Construct a triangle similar to Δ ABC in which AB = 4.6 cm,

Solution:

Given that

Construct a $\triangle A B C$ of given data, $A B=4.6 \mathrm{~cm}, B C=5.1 \mathrm{~cm}$ and $\angle A=60^{\circ}$ and then a triangle similar to it whose sides are $(4: 5=4 / 5)^{\text {th }}$ of the corresponding sides of $\triangle A B C$.

We follow the following steps to construct the given

Step of construction

Step: I- First of all we draw a line segment $A B=4.6 \mathrm{~cm}$.

Step: II- With $A$ as centre draw an angle $\angle A=60^{\circ}$.

Step: III- With $B$ as centre and radius $=B C=5.1 \mathrm{~cm}$, draw an arc, intersecting the arc drawn in step II at $C$.

Step: IV- Joins $B C$ to obtain $\triangle A B C$.

 

Step: V-Below $A B$, makes an acute angle $\angle B A X=60^{\circ}$.

Step: VI- Along $A X$, mark off five points $A_{1}, A_{2} A_{3} A_{4}$ and $A_{5}$ such that $A A_{1}=A_{1} A_{2}=A_{2} A_{3}=A_{3} A_{4}=A_{4} A_{5}$

Step: VII- Join $A_{5} B$.

Step: VIII- Since we have to construct a triangle each of whose sides is $(4 / 5)^{\text {th }}$ of the corresponding sides of $\triangle A B C$.

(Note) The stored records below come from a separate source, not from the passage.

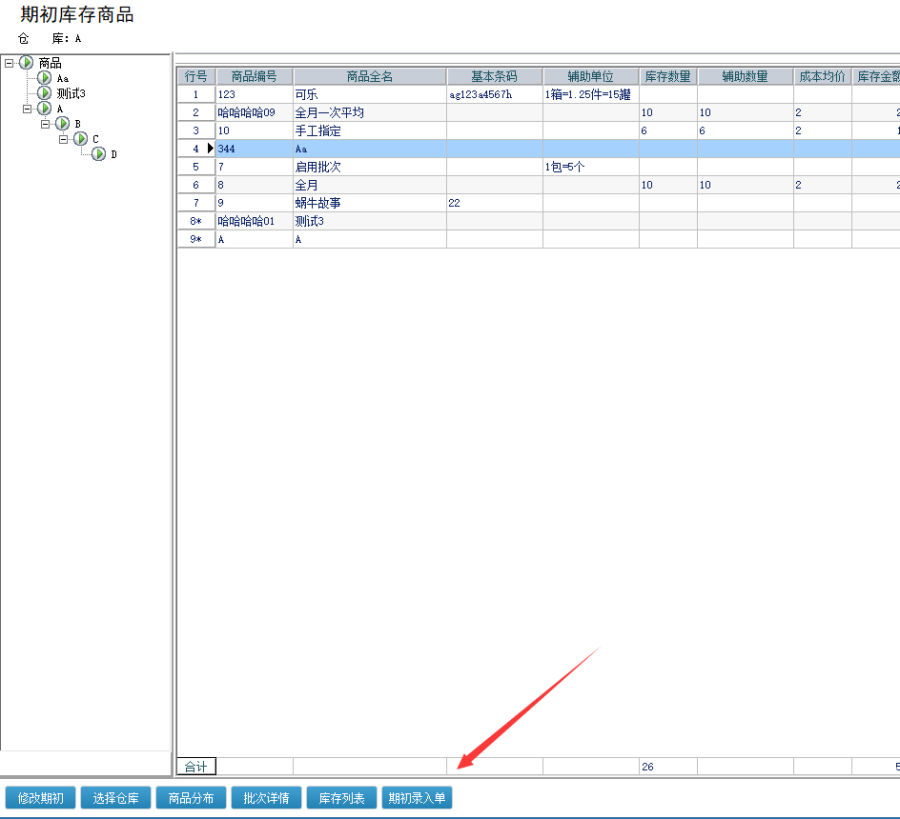Collapse tree node A using its minus box
Viewport: 900px width, 819px height.
(27, 108)
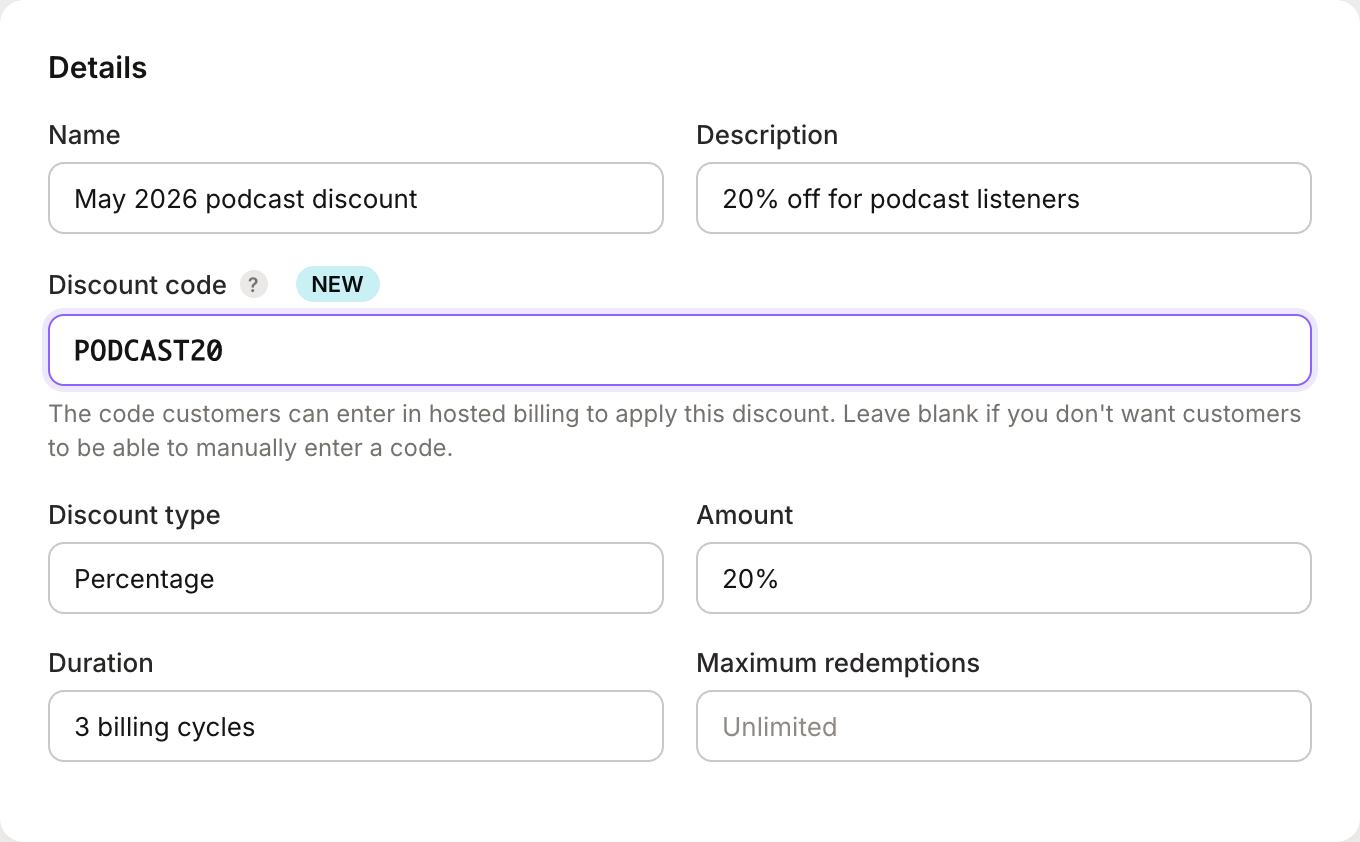Screen dimensions: 1360x842
Task: Open the Duration selector showing 3 billing cycles
Action: click(x=355, y=726)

So, we take four parts out of five equal parts on $A X$ from point $A_{4}$ draw $A_{4} B^{\prime} \| A_{5} B$, and meeting $A B$ at $B$ '.

Step: IX- From $B^{\prime}$ draw $B^{\prime} C^{\prime} \| B C$, and meeting $A C$ at $C^{\prime}$

 

Thus, $\triangle A B^{\prime} C^{\prime}$ is the required triangle, each of whose sides is $(4 / 5)^{\text {th }}$ of the corresponding sides of $\triangle A B C$.